--- Exercise instructions ---
Extract, unchanged, each line of the listing below from its first line through the line that contains "Tap the 5625K reference CCT value", inclusive, and nothing else.

(Beginning of Records shown)

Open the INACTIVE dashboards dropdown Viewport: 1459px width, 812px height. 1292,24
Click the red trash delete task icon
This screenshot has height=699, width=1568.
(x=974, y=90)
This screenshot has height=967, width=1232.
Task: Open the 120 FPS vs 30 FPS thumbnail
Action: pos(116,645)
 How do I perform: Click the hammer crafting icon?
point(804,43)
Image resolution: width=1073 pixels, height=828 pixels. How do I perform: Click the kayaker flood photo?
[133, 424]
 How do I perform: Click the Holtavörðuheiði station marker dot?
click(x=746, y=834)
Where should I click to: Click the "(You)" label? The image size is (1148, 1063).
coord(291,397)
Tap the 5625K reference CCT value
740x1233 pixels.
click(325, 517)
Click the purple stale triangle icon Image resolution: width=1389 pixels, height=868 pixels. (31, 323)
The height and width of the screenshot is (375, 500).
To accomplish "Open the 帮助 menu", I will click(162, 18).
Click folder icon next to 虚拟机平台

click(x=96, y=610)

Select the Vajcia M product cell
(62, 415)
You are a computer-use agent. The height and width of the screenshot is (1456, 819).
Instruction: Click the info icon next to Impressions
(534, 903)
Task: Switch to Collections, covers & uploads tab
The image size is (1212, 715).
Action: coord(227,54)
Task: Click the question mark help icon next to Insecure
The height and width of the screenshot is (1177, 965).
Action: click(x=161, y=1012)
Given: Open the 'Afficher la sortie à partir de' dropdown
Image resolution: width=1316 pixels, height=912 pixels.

(End of Records shown)

--- Written answer ---
Open the INACTIVE dashboards dropdown Viewport: 1459px width, 812px height. 1292,24
Click the red trash delete task icon
This screenshot has height=699, width=1568.
(x=974, y=90)
This screenshot has height=967, width=1232.
Task: Open the 120 FPS vs 30 FPS thumbnail
Action: pos(116,645)
 How do I perform: Click the hammer crafting icon?
point(804,43)
Image resolution: width=1073 pixels, height=828 pixels. How do I perform: Click the kayaker flood photo?
[133, 424]
 How do I perform: Click the Holtavörðuheiði station marker dot?
click(x=746, y=834)
Where should I click to: Click the "(You)" label? The image size is (1148, 1063).
coord(291,397)
Tap the 5625K reference CCT value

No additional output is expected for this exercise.